Backbombardment-Free Thermionic Cathode Electron Gun for Ampere Average Currents

Period of Performance: 07/31/2017 - 07/30/2019

$1MM

Phase 2 SBIR

Recipient Firm

Niowave Inc.
1012 N. Walnut Street Array
Lansing, MI 48906
Firm POC
Principal Investigator

Abstract

One key advantage of superconducting electron accelerators is their ability to operate at high duty cycle and therefore at very high average beam powers. In high-current operation, small transverse emittances are needed to keep the beam losses low, particularly the losses to cryogenically-cooled surfaces. To fulfill these requirements, a new electron source capable of extremely high current and brightness needs to be developed. An ampere-class source would be capable of driving MW-power-level, compact, and efficient accelerators, such as those needed for waste treatment by electron beam irradiation. For dense waste streams, high power and energy of several MeV are required for throughput and penetration. As brightness increases, these electron sources can also drive accelerators for extremely high power free- electron lasers and high power beam-driven RF sources. Niowave currently operates a normal conducting RF electron gun with a thermionic cathode at 20 mA average current. Electron emission from this 350 MHz gun is gated via a novel combination of both DC and second harmonic biasing of the cathode. Unlike many conventional implementations, the gating design does not intercept any part of the electron beam, and as such allows for a higher brightness beam at extremely high currents. This project adapts that technology for use with a high-voltage transformer from the power distribution industry, greatly increasing the energy efficiency of the beam acceleration.

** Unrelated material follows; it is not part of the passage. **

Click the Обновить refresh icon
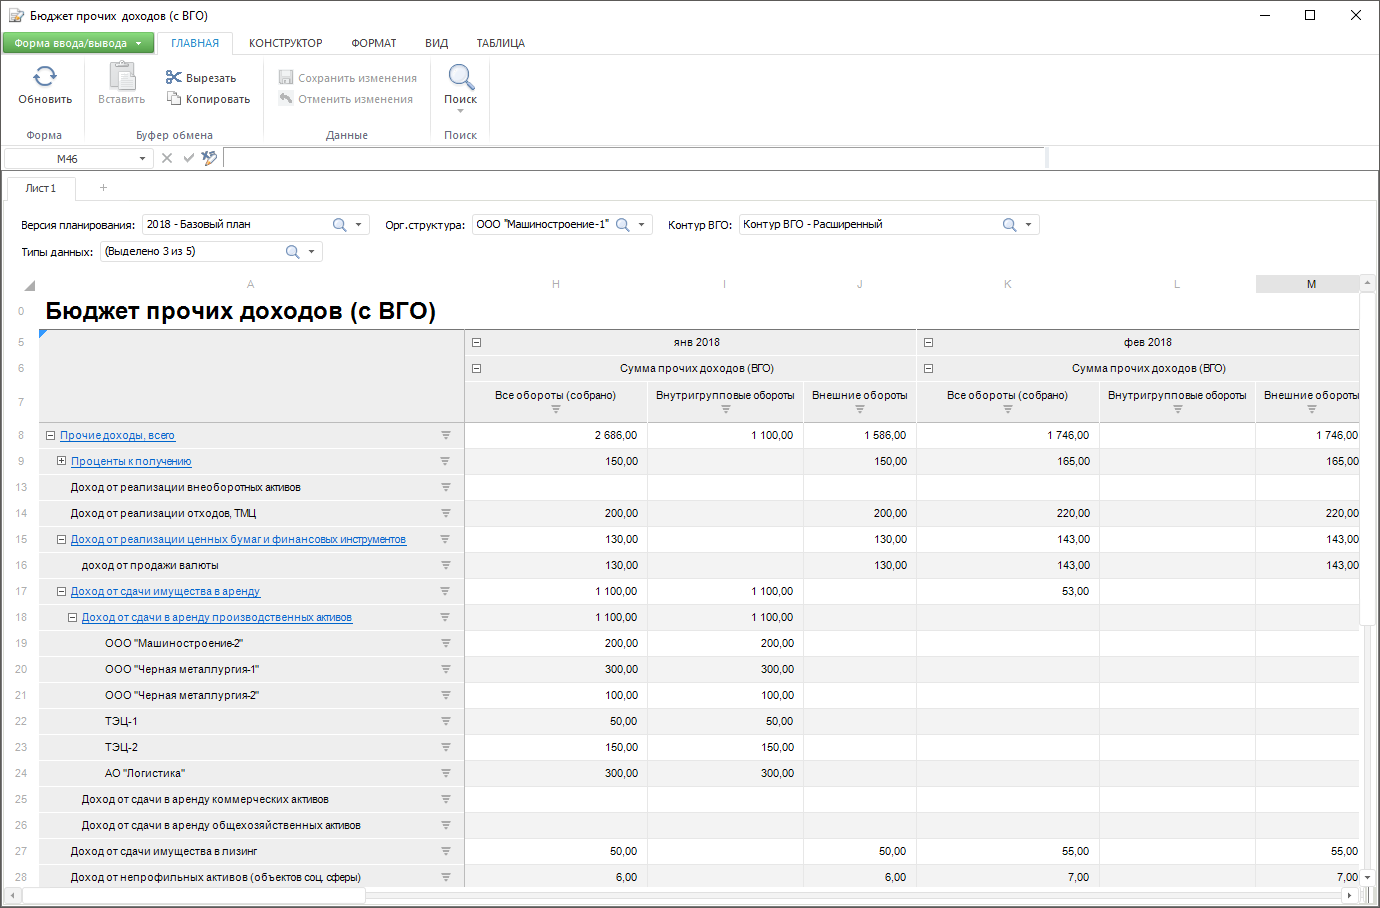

In turn, the optics of the design have been revamped to create a clean, bright beam compatible with very low-loss injection into a superconducting accelerator. These improvements of this design are required to scale the current up by a factor of 100, to 2 amperes. This kind of accelerator opens up a number of applications, including sterilization of wastewater sludge at throughputs not possible today. In Phase II, the electron source will be built and tested in stages up to 2 A current with a duty factor greater than 20% (>50 kW average power). Phase III would be funded by an R&D program to create a MW electron accelerator comprising the new electron source and a 1-5 MV superconducting cryomodule. At this point, the system would be marketed commercially to wastewater treatment facilities.